Push by kokkuri to registry.cloud.releng.team/bd808/deployment-prep-opentofu failing after working last week
Closed, InvalidPublicBUG REPORT

Description

This may be PEBKAC or a general misunderstanding of how things are supposed to work, but I am trying to do some experiments with GitLab CI and kokkuri for T372498: Figure out how to provision a Kubernetes cluster using Magnum and OpenTofu and a thing that was working in job 343776 started failing for reasons that are unclear.

There are jobs like https://gitlab.wikimedia.org/bd808/deployment-prep-opentofu/-/jobs/346763#L64 which show the image push failing for unknown reasons (400 BAD REQUEST).

There are jobs like https://gitlab.wikimedia.org/bd808/deployment-prep-opentofu/-/jobs/343810#L5 that show the runner suddenly deciding to pull the base image of the blubber managed container instead of the image that should have been created by the proceeding build-and-publish step. This is really unexpected and confusing.

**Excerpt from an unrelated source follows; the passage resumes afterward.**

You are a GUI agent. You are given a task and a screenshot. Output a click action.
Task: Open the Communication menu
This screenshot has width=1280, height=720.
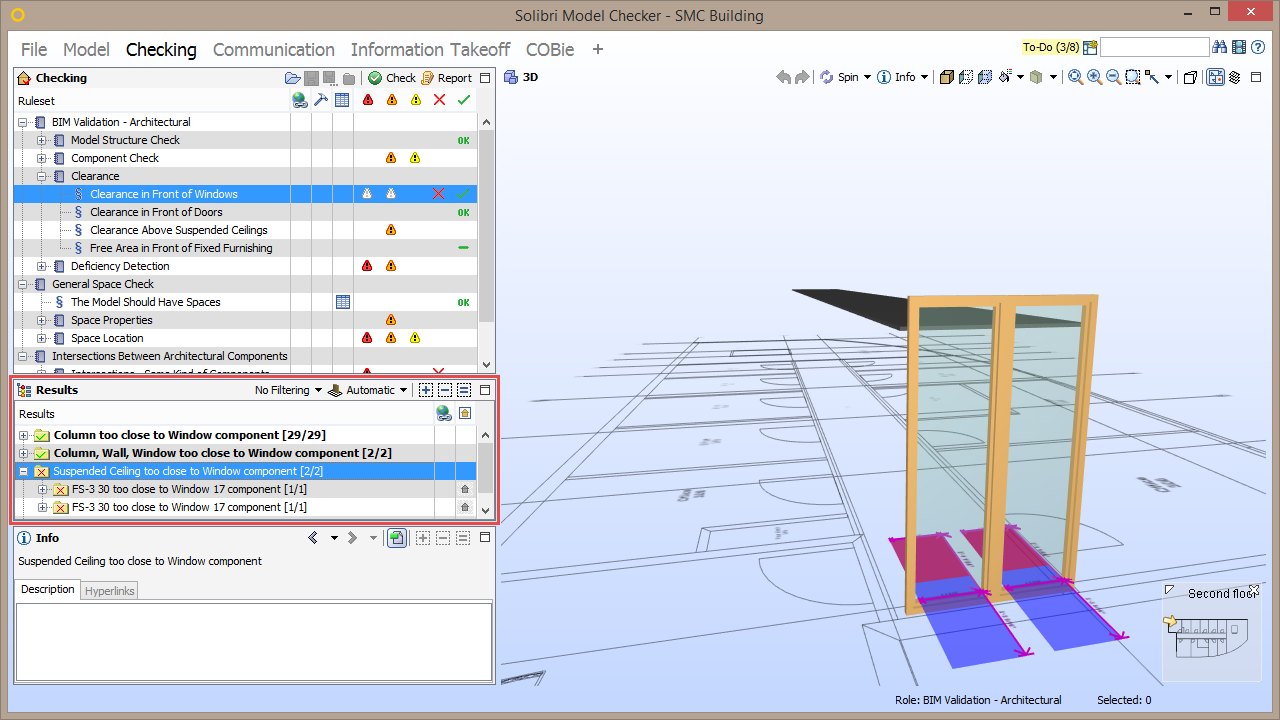[273, 50]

  • Is any of this even supposed to work from a "cloud" runner? Documentation seems to only discuss the "trusted" runner use case for WMF production network usage. I think @dduvall told me it should work though. There is certainly a different config that one hits from the cloud runner as WMF prod does not use registry.cloud.releng.team (which I think is a Digital Ocean hosted service).
  • Did some quota bucket fill up to start causing the "400 BAD REQUEST" errors for the image push?
  • Is there something I can turn on to get more informative traces of what is going on, especially what is leading to things like image: ${BUILD_DEPLOYER_IMAGE_REF} pulling the base image from the variant declaration in the blubber.yaml instead of the expected image?

Event Timeline

This may have all been PEBCAK in some form. I rolled back to the blubber and kokkuri config that worked for https://gitlab.wikimedia.org/bd808/deployment-prep-opentofu/-/pipelines/71051 and the push failure went away. I am now slowly building on that change to try and get to the desired end state of a pipeline that can do a tofu apply from a protected ref. This time I am stacking changes rather than force pushing so it will hopefully be easier to spot a breaking change if it is introduced.

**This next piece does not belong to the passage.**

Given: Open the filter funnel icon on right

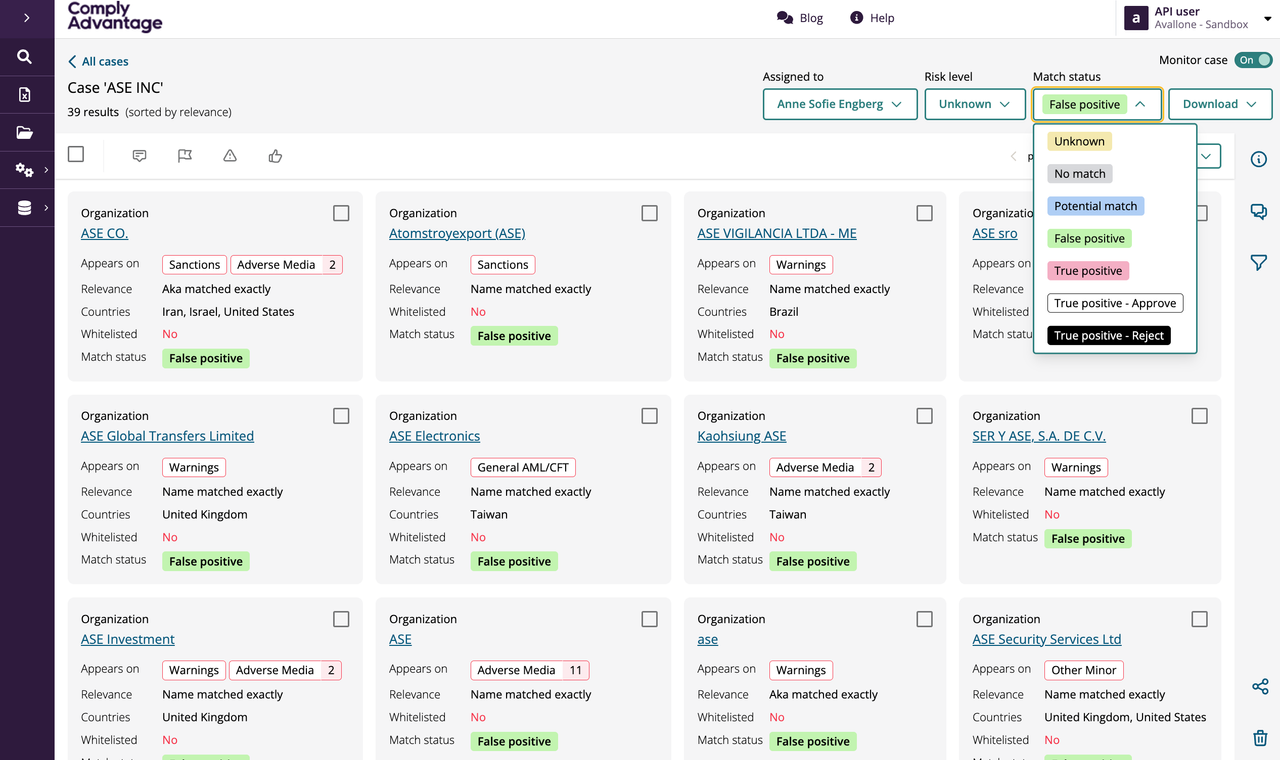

https://gitlab.wikimedia.org/bd808/deployment-prep-opentofu/-/pipelines/71607 shows everything working until secrets are needed in the manually triggered tofu-apply job. That is a different problem (https://docs.gitlab.com/ee/ci/variables/index.html#protect-a-cicd-variable says protected variables aren't passed to MR pipelines, but I swear I've done this before).

I'm going to close this as invalid because backing up and going forward again made things work. I still haven't spotted what I did in the stack of force-pushed changes that made reggie (the DO hosted registry) mad at me, but it seems to be fine now. If @dduvall wants to repoen because he actually found something in the backend logs worth pursuing I have no objections.